Jizan will be a semi-conversion refinery, making it less complex than the full conversion Satorp and Yasref plants, which have an additional coker unit
Saudi Aramco’s 400,000 barrel per day export-oriented refinery in Jizan will begin operations in 2018 at the earliest, but the complexity of the project means it is hard to predict when crude products will hit the market.
The Jizan refinery, located in the remote southwestern Jizan province of Saudi Arabia on the border of Yemen, is starting to rise from the ground and some of the first long-lead items have arrived, says Suleman Al Bargan, general manager of the Jizan refinery complex, at a briefing in Jizan.
The 400,000 bpd scheme is the third in Aramco’s recent downstream push, but it will be the first the state-run firm will tackle on its own.
At the peak, there will be 70,000 people on site to build the refinery and associated economic city, making it Aramco’s biggest project without a partner.
Aramco was assigned to take on the project in 2010 by the government after efforts to offer the project to the private sector flopped. Two other similar-sized $10 billion facilities, Satorp in Jubail and Yasref in Yanbu, were joint ventures with Total and Sinopec respectively. Satorp came fully on stream in 2014 and Yasref is steadily ramping up production.
Jizan will be a semi-conversion refinery, making it less complex than the full conversion Satorp and Yasref plants, which have an additional coker unit to process heavy ends into more valuable products.
But Jizan is part of a massive integrated facility, covering 16 square kilometres, that links to the world’s largest gasification power scheme, which will double the current production capacity of the south of Saudi Arabia. All will be located in the 106 sq km Jizan Economic City (JEC), part of an initiative by the late King Abdullah in 2006 to bring jobs to one of the poorest parts of the kingdom. The gasification plant will take the vacuum residue from the refinery, which is typically used to make fuel oil or coke, and create gas feedstock to run a massive 4 gigawatt power plant. The power plant will send between 2.2-2.6 GW to the local market with the rest being used for the industrial complex, Al Bargan says.
Aramco awarded the engineering, procurement and construction (EPC) contracts for the power plant and gasification unit last April, and the contractors are 60 per cent through the detailed design phase, the official says.
All plants will need to be built, commissioned and started up in concert with each other – in one of the most remote parts of Saudi Arabia that has little experience with the oil industry. Taken together, Al Bargan says Jizan could be a higher degree of difficulty than Yasref or Satorp, which took almost a year to ramp up to full production.
"Gasification is a fairly new concept for Aramco and definitely for the Mideast.
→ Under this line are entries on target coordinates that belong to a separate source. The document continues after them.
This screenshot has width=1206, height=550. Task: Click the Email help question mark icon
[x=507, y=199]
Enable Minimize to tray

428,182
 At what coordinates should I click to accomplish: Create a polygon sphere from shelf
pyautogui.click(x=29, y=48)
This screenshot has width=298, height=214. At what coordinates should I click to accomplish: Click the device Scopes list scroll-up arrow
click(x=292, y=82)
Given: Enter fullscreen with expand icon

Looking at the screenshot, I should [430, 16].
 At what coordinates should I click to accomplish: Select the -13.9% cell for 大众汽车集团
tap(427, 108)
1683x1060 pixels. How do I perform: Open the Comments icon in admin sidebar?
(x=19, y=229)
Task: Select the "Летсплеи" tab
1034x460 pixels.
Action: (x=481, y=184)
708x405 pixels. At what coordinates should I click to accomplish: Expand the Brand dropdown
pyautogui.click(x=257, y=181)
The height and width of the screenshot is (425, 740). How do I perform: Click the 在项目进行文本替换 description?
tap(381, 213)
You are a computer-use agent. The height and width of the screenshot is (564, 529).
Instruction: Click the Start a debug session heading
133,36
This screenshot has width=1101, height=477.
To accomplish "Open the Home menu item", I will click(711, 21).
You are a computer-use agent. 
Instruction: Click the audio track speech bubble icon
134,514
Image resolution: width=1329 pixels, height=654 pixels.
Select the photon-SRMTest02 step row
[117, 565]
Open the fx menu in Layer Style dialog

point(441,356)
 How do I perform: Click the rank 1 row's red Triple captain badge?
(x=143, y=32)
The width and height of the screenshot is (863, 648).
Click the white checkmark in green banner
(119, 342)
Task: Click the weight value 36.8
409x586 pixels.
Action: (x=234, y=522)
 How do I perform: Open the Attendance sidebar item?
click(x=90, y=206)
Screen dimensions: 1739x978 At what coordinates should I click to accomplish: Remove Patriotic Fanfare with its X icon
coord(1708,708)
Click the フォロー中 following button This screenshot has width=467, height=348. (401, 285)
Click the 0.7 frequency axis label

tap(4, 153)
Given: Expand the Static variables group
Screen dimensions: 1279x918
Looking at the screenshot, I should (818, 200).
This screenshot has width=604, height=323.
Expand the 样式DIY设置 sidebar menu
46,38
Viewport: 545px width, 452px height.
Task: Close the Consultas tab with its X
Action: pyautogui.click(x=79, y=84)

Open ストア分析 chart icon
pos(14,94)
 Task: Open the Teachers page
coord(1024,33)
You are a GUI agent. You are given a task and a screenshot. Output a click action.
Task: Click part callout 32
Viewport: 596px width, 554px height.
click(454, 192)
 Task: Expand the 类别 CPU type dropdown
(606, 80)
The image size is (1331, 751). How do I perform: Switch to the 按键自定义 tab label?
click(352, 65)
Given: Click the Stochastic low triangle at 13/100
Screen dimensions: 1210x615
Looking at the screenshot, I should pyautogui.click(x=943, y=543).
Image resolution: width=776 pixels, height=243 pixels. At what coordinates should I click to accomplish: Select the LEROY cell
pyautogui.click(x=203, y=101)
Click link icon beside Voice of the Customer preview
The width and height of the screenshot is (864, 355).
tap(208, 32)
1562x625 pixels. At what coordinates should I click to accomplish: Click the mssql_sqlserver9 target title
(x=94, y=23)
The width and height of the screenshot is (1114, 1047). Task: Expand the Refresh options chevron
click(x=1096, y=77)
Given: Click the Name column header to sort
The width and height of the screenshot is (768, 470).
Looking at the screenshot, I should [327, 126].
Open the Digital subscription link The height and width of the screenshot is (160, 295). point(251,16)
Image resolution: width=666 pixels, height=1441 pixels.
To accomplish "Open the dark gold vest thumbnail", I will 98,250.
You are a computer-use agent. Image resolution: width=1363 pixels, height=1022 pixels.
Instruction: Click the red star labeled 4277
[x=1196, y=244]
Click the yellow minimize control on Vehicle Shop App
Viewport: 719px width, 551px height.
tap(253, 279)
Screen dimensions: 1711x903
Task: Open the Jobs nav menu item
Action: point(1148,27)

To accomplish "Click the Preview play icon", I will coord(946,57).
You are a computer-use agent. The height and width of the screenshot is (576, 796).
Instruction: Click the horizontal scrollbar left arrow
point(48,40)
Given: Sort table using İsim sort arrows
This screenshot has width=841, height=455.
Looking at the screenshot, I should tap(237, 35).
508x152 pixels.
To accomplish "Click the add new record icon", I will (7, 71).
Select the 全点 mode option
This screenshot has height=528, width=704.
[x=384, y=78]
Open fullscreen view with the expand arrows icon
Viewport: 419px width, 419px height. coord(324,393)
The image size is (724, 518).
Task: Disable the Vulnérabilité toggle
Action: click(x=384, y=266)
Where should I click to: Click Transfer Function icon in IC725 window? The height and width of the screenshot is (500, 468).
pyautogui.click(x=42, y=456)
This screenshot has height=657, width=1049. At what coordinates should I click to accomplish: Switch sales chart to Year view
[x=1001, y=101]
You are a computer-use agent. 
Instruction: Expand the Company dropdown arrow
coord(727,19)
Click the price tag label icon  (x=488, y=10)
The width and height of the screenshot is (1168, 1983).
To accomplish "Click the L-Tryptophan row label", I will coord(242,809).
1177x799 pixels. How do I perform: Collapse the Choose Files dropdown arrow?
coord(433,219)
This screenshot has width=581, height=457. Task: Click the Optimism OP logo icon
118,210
Using synthetic gas from a refinery to produce 4 GW of power is really unique," he says. Aramco inked EPC contracts for the refinery in 2012, but the project has faced a number of setbacks, pushing it back from its planned 2016 finish date.
Changes in scope to the project, including adding the gasification plant, have resulted in contractor delays. Several contractors including SK Engineering, which is building the crude distillation unit, have demanded higher payments from Aramco to cover the changes, with the state firm relenting and agreeing to pay some $200 million more instead of cancelling the contract as it threatened to do in December, Middle East Economic Survey reported.
The construction on the refinery is scheduled to be complete by end-2017, and then it will take at least six months to ramp up production, Al Bargan says. That means first products will be likely in the second half of the year. The refinery will process Arabian Heavy and Arabian Medium crude to produce gasoline, ultra-low-sulfur diesel, benzene and paraxylene. Crude will be supplied by tankers, not pipeline. Some products will be used locally, while others will be exported.
Aramco was also assigned to handle the first phase of the JEC in 2013 after the developer was dismissed. In addition to the refinery, gasification plant and power station, it is responsible for the new deepwater port, along with the water, sewage, roads and power infrastructure to service the whole city.